When one eye has a notably higher level of uncorrected hyperopia compared to the other, it increases the likelihood of developing amblyopia, commonly known as lazy eye. If both eyes have uncorrected hyperopia, there's a risk of developing bilateral ametropic amblyopia. Additionally, having a family history of hyperopia can also contribute to the condition.


There isn't a proven method to prevent hyperopia, but adopting certain lifestyle habits can support overall eye health:

  1. Maintain a balanced diet rich in nutrients like vitamin A, C, E, and lutein, found in fruits and vegetables such as grapefruit, strawberries, and leafy greens.
  2. Schedule regular eye exams to detect any potential eye issues early, even before symptoms arise.
  3. Protect your eyes from harmful UV radiation by wearing sunglasses, especially on cloudy days.
  4. Take breaks to rest your eyes, especially if you spend long hours looking at screens, to prevent computer vision syndrome and reduce eye strain.


Hyperopia diagnosis typically occurs during a routine eye examination, where various tests are conducted:

  1. Visual Acuity Test: This measures how well you see at different distances, identifying any issues with clarity.


  1. Refraction Test: It determines the precise prescription needed for glasses or contact lenses by assessing how light bends as it enters your eye.


  1. Slit-Lamp Exam: This examination allows the eye care provider to closely examine the structures of your eyes, including the cornea, iris, and lens, to detect any abnormalities or signs of hyperopia.

Hyperopia Treatment

To correct hyperopia, several treatment options are available:


  1. Eyeglasses: These are a common and straightforward solution to correct hyperopia, providing clear vision by adjusting the way light enters the eyes.


  1. Contact Lenses: Another popular option, contact lenses sit directly on the eye and can effectively correct hyperopia, offering improved vision without the need for glasses.


  1. Corneal-Based Corrective Laser Surgery: Procedures like LASIK or PRK reshape the cornea to improve its focusing ability, thereby reducing or eliminating hyperopia.


  1. Lens-Based Surgery: Special intraocular lens implants can be surgically placed inside the eye to correct hyperopia, offering a long-term solution for clear vision.


It's essential to consult with your eye doctor during regular check-ups to assess your risk of developing hyperopia and to discuss the most suitable treatment options for your specific needs and preferences.


Hyperopia, commonly known as farsightedness, can bring about various uncomfortable symptoms, such as headaches, eye strain, and difficulty focusing on nearby objects. These symptoms can significantly impact daily tasks, such as reading, using digital devices, or performing close-up work.

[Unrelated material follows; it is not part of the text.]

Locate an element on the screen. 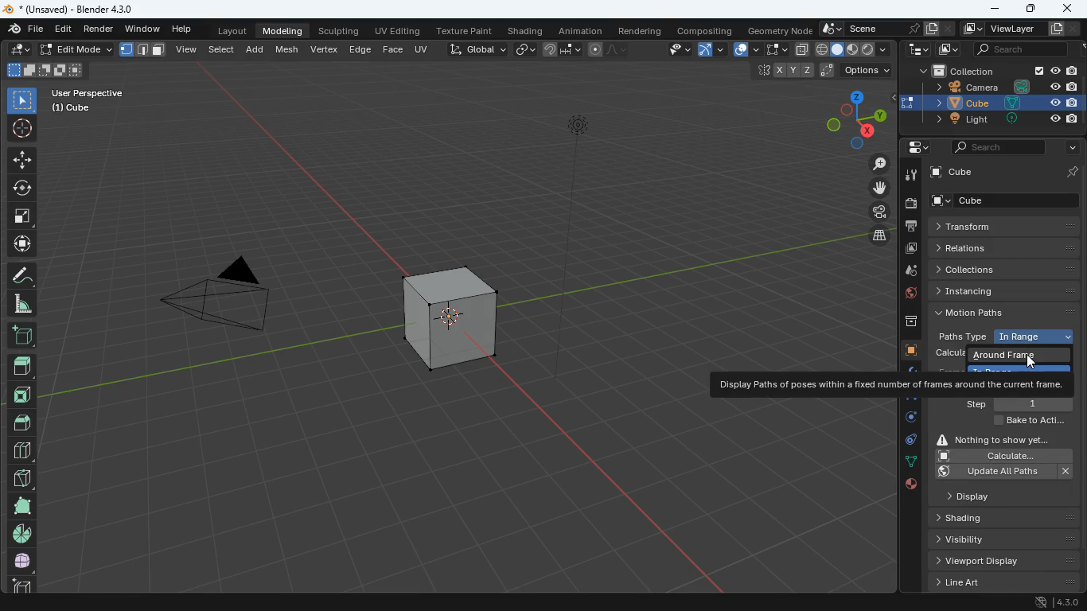 This screenshot has width=1087, height=611. update is located at coordinates (1006, 472).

Moreover, in children with high degrees of hyperopia, there is a risk of developing amblyopia, also known as lazy eye, or strabismus, which is characterized by misaligned eyes.

Amblyopia occurs when one eye has significantly better vision than the other, leading the brain to favor the stronger eye and neglecting the weaker one, potentially resulting in permanent vision loss if left untreated. Strabismus, on the other hand, causes the eyes to point in different directions, affecting depth perception and visual coordination.

Bottom Line

Early detection of hyperopia and other refractive errors through regular eye examinations, particularly during childhood, is crucial. These exams help identify vision issues before they progress and lead to complications like amblyopia or strabismus. By addressing hyperopia early on with corrective measures such as glasses or contact lenses, the risk of developing associated eye conditions can be minimized, ensuring optimal visual health and function.